For longer projects, put success criteria into a ‘ladder’ (see an example here). This method guides students in a combination of instructions and success criteria, enabling them – and you – to see how they are doing.

Use rubrics. The rubrics in iDoceo, Microsoft Teams and Google Classroom can enable you communicate success criteria to students and keep track of their progress, all in one place.

Assessment

Acknowledge that this is ‘the tail that wags the dog’. Whatever you assess becomes important, so decide in advance what is important enough to assess.

Design your assessment strategically. Knowing how well your curriculum is being learned should be the main focus of any assessment design. It may help to break up large learning areas into smaller assessable chunks, so that you can adapt teaching to respond to how students are progressing.

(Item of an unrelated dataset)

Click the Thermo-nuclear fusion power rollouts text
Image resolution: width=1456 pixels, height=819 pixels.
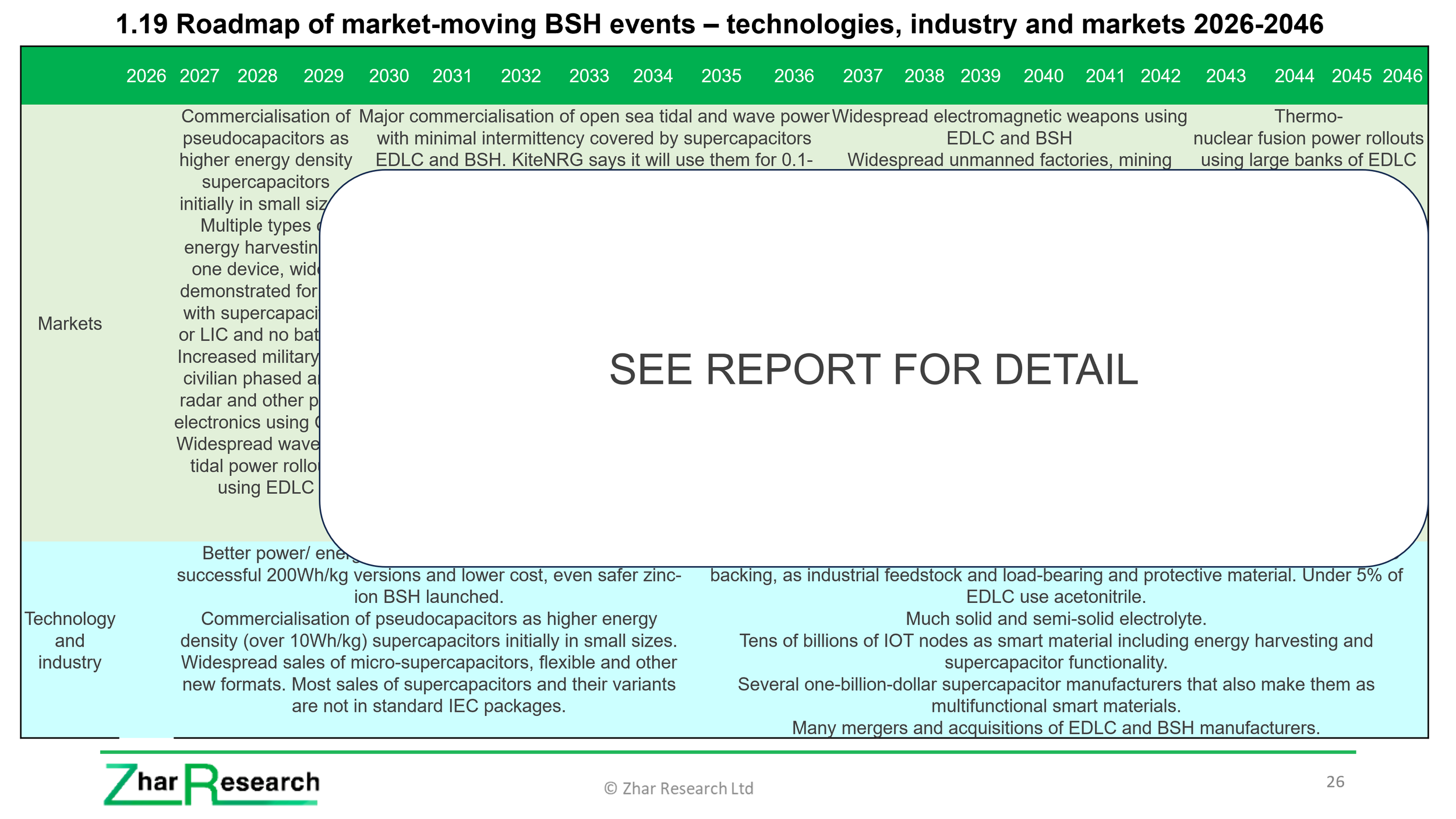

Keep summative assessment to a minimum. If assessment is eating too much into the precious time you have for music-making, something needs to change.

Use recordings if helpful with formative assessment. The only point to recording students' work is if this will be used for reflection and future learning.

Use only GCSE grades for GCSE work. By the same token, it is impossible to apply GCSE assessments and grades to anything other than GCSE work.

Use multiple-choice questions. A well-constructed set of plausible distractors (possible wrong answers) can quickly identify misconceptions that need to be addressed through teaching.

Construct some assessments where nearly everyone achieves. You can boost self-efficacy if you design tasks or quizzes where nearly all students will be able to score very highly. It can be valuable to sacrifice perpetually high levels of challenge occasionally in order to boost students' confidence.